Porosité entre CMA et groupes terroristes
« Les difficultés liées à un conflit asymétrique avec un relief particulièrement hostile dû à l’immensité du désert, la présence de montagnes de pierres et de forêts, la faible couverture du territoire par l’Etat et ses services et la pauvreté affectant davantage les zones rurales facilitent l’existence de sanctuaires pour les groupes armés terroristes qui connaissent bien le terrain et y évoluent … A la présence des groupes armés terroristes, s’ajoutent … aussi les acteurs de la criminalité transnationale qui s’adonnent à toutes sortes de trafics : armes, êtres humains, organes, drogues, cigarettes, etc. Ce qui fait de cet espace géopolitique l’épicentre de toutes les violences armées de la sous-région et qui explique la dégradation continue de la situation sécuritaire » a signale un rapport de la Fondation Friedrich Ebert.

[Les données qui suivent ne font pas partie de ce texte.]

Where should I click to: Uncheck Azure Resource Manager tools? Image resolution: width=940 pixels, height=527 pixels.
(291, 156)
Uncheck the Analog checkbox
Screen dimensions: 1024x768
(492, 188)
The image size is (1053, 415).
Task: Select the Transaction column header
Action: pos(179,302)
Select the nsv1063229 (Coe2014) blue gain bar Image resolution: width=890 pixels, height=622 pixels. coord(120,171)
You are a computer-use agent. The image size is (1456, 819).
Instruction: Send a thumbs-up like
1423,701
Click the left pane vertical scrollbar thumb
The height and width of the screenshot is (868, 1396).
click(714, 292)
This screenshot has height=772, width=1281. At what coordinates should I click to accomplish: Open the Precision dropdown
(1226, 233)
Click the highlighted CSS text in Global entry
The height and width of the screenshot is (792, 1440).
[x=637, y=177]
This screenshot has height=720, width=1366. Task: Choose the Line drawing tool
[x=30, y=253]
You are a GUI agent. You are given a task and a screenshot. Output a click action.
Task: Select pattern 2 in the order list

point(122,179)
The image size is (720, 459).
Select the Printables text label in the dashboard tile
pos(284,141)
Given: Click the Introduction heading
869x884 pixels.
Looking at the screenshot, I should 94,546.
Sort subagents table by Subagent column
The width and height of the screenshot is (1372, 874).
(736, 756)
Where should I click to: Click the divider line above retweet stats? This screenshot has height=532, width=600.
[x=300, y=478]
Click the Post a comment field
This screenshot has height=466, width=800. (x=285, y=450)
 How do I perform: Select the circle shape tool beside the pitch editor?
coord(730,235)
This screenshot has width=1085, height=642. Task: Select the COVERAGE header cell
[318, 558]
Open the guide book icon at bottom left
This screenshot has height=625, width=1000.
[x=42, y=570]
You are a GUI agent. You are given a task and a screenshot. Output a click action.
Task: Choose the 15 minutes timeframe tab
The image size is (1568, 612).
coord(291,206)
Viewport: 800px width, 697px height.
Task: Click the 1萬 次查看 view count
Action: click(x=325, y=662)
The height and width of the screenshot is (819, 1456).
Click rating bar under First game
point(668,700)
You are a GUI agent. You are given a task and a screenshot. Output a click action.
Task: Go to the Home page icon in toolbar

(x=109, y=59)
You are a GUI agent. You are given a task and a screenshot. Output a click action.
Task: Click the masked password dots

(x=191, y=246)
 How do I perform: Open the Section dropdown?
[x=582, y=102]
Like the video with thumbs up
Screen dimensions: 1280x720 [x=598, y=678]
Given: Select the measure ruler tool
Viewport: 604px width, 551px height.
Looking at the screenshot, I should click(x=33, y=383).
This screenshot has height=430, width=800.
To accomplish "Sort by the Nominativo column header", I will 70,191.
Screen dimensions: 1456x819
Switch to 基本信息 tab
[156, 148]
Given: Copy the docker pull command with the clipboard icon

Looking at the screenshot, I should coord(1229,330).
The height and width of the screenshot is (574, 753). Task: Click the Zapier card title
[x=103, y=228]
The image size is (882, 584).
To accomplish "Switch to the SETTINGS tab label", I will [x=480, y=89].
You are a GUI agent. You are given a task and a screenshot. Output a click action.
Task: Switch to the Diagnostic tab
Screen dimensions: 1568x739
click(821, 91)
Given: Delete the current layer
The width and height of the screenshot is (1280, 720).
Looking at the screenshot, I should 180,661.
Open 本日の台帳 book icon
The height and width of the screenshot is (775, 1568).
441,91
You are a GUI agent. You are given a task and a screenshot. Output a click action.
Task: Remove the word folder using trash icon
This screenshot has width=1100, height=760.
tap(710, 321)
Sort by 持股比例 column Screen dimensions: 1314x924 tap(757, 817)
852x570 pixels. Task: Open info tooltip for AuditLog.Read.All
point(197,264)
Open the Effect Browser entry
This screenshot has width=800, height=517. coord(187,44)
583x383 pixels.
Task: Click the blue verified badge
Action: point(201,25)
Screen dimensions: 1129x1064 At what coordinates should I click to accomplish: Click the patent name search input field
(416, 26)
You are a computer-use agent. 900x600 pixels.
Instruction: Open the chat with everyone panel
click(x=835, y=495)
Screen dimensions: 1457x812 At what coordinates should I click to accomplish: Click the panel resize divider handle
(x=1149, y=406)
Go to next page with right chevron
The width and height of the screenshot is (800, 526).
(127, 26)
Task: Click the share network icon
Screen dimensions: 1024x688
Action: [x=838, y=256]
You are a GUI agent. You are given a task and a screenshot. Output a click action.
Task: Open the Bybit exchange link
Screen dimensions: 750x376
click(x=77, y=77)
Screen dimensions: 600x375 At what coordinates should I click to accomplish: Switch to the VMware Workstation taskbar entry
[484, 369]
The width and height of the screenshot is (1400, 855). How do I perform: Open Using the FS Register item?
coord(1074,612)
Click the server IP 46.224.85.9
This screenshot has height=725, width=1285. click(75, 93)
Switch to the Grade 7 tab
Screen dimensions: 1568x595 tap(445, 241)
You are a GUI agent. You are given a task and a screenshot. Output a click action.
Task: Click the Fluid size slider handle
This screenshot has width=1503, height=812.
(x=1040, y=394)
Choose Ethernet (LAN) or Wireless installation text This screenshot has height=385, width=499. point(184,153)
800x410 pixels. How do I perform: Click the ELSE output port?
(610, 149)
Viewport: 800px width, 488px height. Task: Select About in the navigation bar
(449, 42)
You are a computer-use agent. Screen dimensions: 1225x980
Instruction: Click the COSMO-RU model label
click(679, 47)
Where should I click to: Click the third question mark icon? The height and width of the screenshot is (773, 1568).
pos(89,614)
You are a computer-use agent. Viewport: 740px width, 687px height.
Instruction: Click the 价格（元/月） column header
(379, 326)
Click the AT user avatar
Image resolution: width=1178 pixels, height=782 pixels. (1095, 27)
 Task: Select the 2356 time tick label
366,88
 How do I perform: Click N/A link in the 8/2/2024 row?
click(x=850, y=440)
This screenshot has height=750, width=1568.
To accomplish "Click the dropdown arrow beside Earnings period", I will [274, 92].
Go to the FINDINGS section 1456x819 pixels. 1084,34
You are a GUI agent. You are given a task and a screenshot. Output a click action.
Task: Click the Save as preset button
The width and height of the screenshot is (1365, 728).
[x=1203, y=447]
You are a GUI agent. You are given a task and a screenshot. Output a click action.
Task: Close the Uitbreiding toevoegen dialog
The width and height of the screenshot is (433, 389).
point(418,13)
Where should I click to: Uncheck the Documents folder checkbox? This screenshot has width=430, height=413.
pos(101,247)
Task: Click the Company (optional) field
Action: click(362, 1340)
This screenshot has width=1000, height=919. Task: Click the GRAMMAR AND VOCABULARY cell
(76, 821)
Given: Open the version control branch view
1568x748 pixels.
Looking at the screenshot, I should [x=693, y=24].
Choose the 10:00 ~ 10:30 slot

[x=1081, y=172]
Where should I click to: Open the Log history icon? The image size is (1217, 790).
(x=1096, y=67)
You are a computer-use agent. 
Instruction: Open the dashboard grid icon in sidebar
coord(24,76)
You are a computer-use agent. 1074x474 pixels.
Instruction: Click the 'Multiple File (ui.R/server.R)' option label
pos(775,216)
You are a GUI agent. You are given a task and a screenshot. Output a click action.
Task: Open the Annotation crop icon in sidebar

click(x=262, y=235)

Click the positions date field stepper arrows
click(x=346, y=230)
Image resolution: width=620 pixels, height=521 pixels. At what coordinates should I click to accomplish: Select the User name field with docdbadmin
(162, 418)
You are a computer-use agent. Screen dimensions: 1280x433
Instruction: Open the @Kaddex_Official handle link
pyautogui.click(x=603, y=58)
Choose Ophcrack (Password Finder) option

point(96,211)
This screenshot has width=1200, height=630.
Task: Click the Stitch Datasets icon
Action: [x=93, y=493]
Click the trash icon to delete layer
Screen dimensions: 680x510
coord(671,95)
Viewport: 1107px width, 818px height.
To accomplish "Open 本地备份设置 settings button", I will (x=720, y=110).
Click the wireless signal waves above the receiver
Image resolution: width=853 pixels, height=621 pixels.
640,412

Sur le terrain, tout concourt à prouver une connexion entre les ex-rebelles de la Coordination des mouvements de l’Azawad (CMA) et les groupes terroristes. On se rappelle de l’instance de la Plateforme faite au premier de fournir « des informations précises avec des détails supplémentaires sur les personnes accusées de travailler avec les groupes djihadistes ». Le général Christian Allavène, commandant au Mali de la force Barkhane a enfoncé le clou en soutenant que « des groupes armés du nord du Mali, pourtant signataires de l’accord pour la paix, ont un pied dans le processus de paix et un autre dans les groupes terroristes » en précisant que les différentes opérations menées au Nord du Mali, démontrent « la collusion entre certains groupes signataires de l’accord pour la paix et des groupes armés terroristes. Nous avons aujourd’hui des preuves matérielles qui démontrent cette collusion, une certaine porosité » en faisant allusion à « des écoutes téléphoniques et le comportement de ces groupes armés sur le terrain ».
Dans ce cas est-il de bon ton de parler d’ex-rebelles de la CMA ? Le bon sens commande plutôt de les mettre dans le même panier que les groupes terroristes.